Master of Science in Biosystems and Agricultural Engineering (MSBiosyAgE)

Document Type

Master's Thesis

College

Agriculture; Engineering

Department

Biosystems and Agricultural Engineering

First Advisor

Dr. Carmen Agouridis

Abstract

Antibiotics are commonly used in animal agriculture to treat and prevent diseases and promote growth. Unfortunately, large amounts of antibiotics are not metabolized, but instead are excreted in urine and feces. Rainfall simulation studies were used to investigate the transport of the antibiotic oxytetracycline and various constituents in runoff and the ability of alum to reduce pollutant transport. Runoff samples were collected at several points during the simulated storm event from each of four treatments: control (C), manure only (M), manure and antibiotics (MA), and manure, antibiotics and alum (MAA). Flow-weighted composite samples were created and compared to the flow weighted mean concentration (FWMC).

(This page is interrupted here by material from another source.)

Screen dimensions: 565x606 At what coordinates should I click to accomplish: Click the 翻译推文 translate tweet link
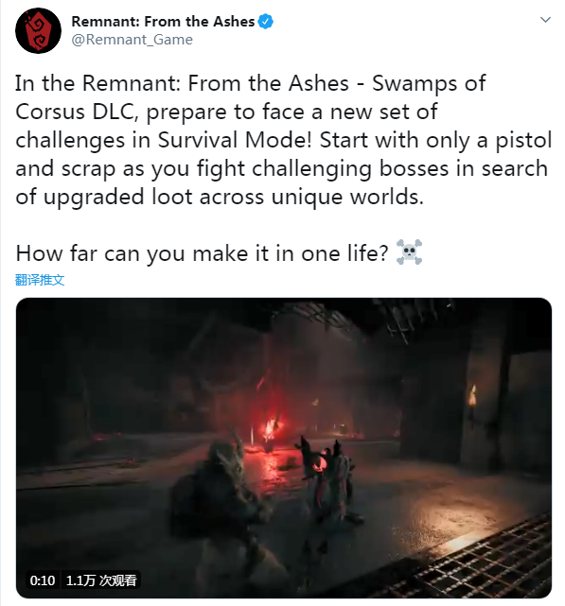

Constituents with concentrations well-above the detection limits (E. coli, NH4-N, turbidity, TSS, TOC, and EC) showed a strong correlation between flow-weighted composite samples and FWMC. When constituent concentrations were at or near the detection limits, errors associated with the composite samples were magnified. Oxytetracycline concentrations had the strong correlation to E. coli, Cl, TOC, TSS, and turbidity suggesting that a BMP effective at trapping sediment or particulates may work best for reducing oxytetracycline concentrations in runoff. Alum (1%) did not reduce levels of oxytetracycline in runoff. It is recommended that higher doses of alum be tested.